The bar was about twenty-five feet long, with every variety of alcohol stocked against a mirrored back. I could see my reflection, framed by bottles of gin and scotch and vodka. I didn't like the picture. But that didn't stop me from quietly asking for a Sambuca on the side when the bartender brought me my coffee.
He never came back, disappearing into the kitchen a few minutes, then tidying up the sink a few minutes more. I wondered whether I had whispered my order so softly that he had missed it. I was reluctant to approach him more openly for the booze, so I sat tight.
I was finishing off the last of my coffee when I caught Julia Bishop's reflection in the mirror. My heart started racing like a schoolboy's. She was wearing a whisper-thin, off-the-shoulder black cashmere sweater and hip-hugging tight black pants that flared slightly at the bottoms. Black sandals with three-inch heels made her look taller than I remembered her, like she had stepped out of the pages of Vogue. I glanced around the room and watched heads turning, including K.C.'s.
She walked up to me. "I'm glad you were able to see me," she said.
"Not a problem," I said, already adrift in that azure haze I had experienced the first time I met her. Julia's presence was so absorbing, in fact, that I felt removed in some measure from myself and heard my own words as I spoke them, almost as an echo.
"I don't think I've slept ten hours since Brooke… And now, with Billy missing." She pressed her lips together to keep from breaking down.
The perfume Julia was wearing was more intoxicating than Sambuca. "We'll talk through everything," I said. "They're holding a table for us toward the back. It's quieter."

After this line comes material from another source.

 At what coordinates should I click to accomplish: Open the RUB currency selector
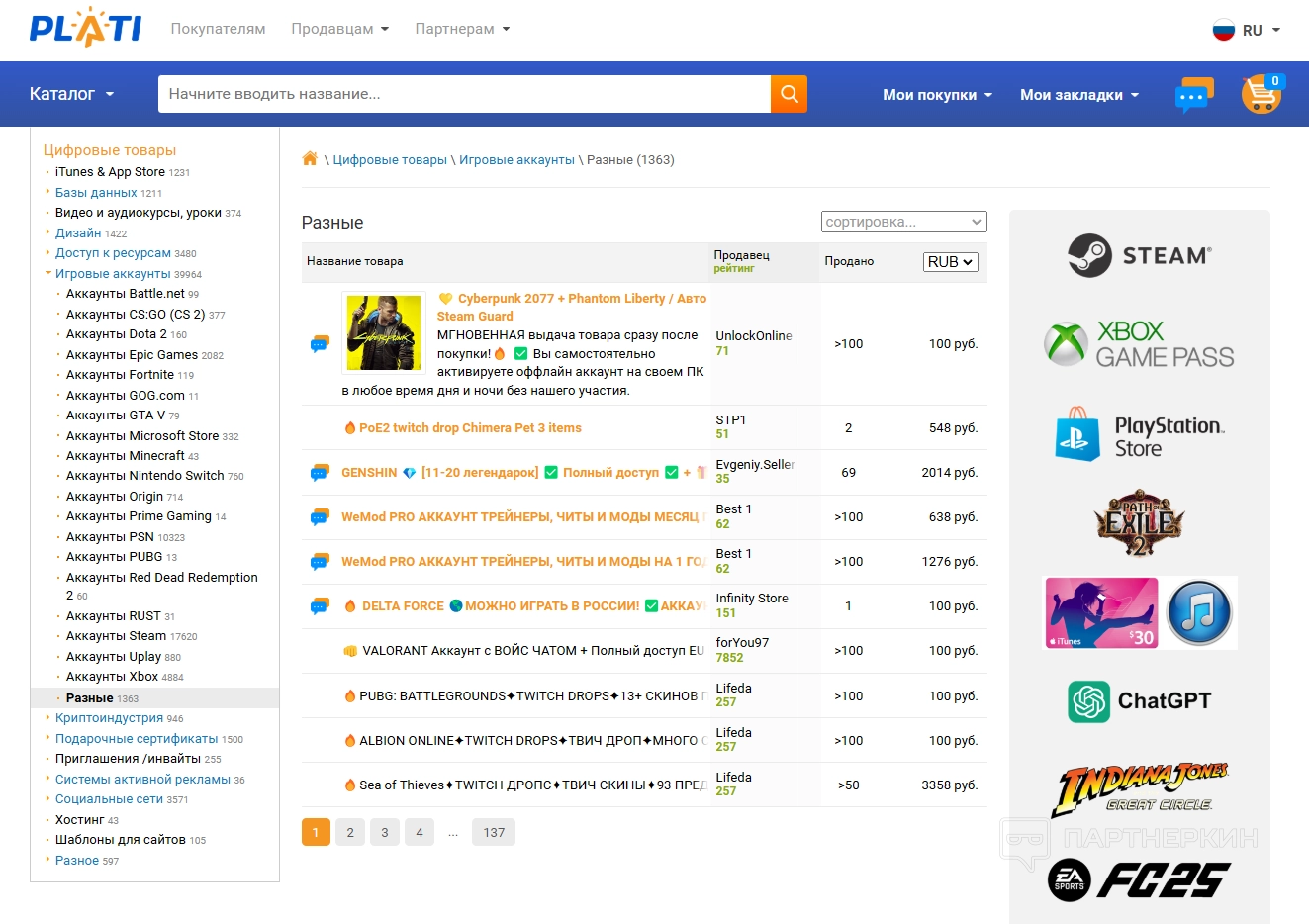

We moved to the table. Julia ordered a bottle of sparkling water. She said she had no appetite, which was understandable. But taken together with her sleeplessness, it made me worry she might be slipping into another depression. I ordered a few appetizers, to satisfy the waiter.
"I couldn't tell you much when you visited the house," she started, "but there's a lot you need to know about Billy. I think some of it will be critical when he goes to trial. Someone needs to make the judge aware of what he's been through."
"Anything you can tell me would be appreciated," I said.
"I'm sure my husband filled you in on Billy's background in Russia."
Listening to her use the words my husband bothered me. "He did. He told Captain Anderson and me about Billy witnessing the murder of his biological parents, then suffering abuse at the orphanage."
She seemed pained by what she was about to disclose. "What I doubt Darwin would have shared with you is how much trauma Billy has suffered since his arrival in this country."
"He didn't share any of that," I said.
She swallowed hard. " Darwin isn't the man you might think. He's very intelligent. He can be remarkably charming. But he's also very controlling. And he can be cruel."
I decided not to offer up the fact that Billy had shown me the welts on his back. I wanted to hear from Julia firsthand whether she believed Darwin Bishop was physically abusive. "Cruel, in what way?" I said.
"His demands on the boys are extreme," she said. "He expects them to be perfect-in school, athletics, at home. He interprets any emotion other than pride and self-confidence as a sign of weakness." She shook her head. "My son, Garret, is competing in a tennis tournament today, completely against his will," she said. "He pleaded with his father to let him drop out. He's beside himself about the baby, of course. And he's worried about Billy having left the hospital. Win wouldn't hear of him not playing."
"Garret wouldn't defy him?"
"Never," she said. "That's a difference between Garret and Billy. Garret wouldn't risk Darwin 's temper."
"Tell me about his temper."
She dropped her gaze. "I called you because I sensed you were an extraordinary person, Frank. But this still isn't easy to talk about."
"Nothing shocks me anymore," I said.
She looked deep into my eyes-into me. "Why is that?"
"I've seen people at their worst, doing terrible things." Telling her about my pain felt like giving it to her, relieving myself of it.